Felt great when exams were over, but at the same time worrying for the results. Hope that it would turn out well. After criminal law paper, KJ and I decided to go for a movie. However, See Wan called me right after my exams, and told me that she is in Help. She wants to see me, and I have to be a tour guide. So yeah, I did... It was a short tour, but main point is I get to meet up with her. Then we took a bus over to main campus to meet up with KJ.

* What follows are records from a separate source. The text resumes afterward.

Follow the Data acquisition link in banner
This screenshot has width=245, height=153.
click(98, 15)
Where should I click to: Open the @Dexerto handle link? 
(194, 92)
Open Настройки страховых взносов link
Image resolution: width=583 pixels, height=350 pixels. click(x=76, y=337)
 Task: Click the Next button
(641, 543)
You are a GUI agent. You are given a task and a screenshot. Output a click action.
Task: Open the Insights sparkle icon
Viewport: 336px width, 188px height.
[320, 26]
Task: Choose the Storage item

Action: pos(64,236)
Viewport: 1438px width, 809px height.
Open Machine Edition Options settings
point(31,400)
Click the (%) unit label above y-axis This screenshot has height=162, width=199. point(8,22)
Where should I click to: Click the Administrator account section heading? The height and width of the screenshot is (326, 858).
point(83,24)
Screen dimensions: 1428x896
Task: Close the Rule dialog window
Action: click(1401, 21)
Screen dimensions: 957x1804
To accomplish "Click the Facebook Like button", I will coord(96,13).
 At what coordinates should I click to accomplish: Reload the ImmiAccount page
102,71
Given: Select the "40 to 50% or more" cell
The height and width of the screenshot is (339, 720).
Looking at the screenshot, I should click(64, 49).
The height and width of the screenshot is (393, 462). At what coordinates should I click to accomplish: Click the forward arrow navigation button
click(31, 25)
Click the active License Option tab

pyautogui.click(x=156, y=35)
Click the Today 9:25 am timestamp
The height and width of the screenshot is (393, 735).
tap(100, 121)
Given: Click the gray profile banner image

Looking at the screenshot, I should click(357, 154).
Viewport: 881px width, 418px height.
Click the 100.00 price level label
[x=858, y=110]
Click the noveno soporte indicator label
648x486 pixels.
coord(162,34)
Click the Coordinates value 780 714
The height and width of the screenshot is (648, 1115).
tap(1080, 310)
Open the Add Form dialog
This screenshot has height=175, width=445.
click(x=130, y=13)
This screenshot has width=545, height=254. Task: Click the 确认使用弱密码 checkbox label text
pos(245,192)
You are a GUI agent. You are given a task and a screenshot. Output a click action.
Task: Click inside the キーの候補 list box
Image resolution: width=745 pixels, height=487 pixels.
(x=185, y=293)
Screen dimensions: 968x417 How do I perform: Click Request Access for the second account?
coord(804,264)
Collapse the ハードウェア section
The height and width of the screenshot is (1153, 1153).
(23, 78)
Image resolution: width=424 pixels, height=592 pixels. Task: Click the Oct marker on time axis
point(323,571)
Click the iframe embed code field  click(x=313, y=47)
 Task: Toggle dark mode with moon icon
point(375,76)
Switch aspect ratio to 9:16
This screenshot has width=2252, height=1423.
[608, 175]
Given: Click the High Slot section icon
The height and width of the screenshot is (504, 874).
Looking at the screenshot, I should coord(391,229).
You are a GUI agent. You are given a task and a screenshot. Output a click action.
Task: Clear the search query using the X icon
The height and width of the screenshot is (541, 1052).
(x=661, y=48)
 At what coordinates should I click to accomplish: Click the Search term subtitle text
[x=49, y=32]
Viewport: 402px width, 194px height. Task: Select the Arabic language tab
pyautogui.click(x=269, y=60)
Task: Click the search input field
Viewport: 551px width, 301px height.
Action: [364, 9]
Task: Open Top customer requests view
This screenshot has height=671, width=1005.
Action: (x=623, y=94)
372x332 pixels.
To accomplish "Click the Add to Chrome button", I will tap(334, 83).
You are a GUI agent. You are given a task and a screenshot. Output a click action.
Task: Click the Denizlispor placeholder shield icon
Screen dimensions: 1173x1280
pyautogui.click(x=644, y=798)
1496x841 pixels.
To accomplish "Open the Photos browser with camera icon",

Three of us went over to Mid Valley right after that. Throughout that whole journey, KJ, as usual... teased me!!! and See Wan talked to him about football. The glory of Man-U. Both KJ and I were feeling super hungry and KJ said he wanted to eat ramen. See Wan introduced to us a shop, OH SUSHI which was claimed to be famous for their ramen. I bet KJ agrees with me that that was the worst ramen we have ever tasted. Lolz. After eating, we loitered around until See Wan decided to go home. So, both KJ and I decided to watch a movie. We chose Iron Man, though we watched it before. I agree with him, Robert Downey Jr looks cool, especially the part where he said "Jericho". The day did not end without a funny incident. Both KJ and I learned a new language. Haha... He knows what I meant. Gosh, that day was really embarassing. I have never experienced that before. Thank God, nobody that we knew saw us.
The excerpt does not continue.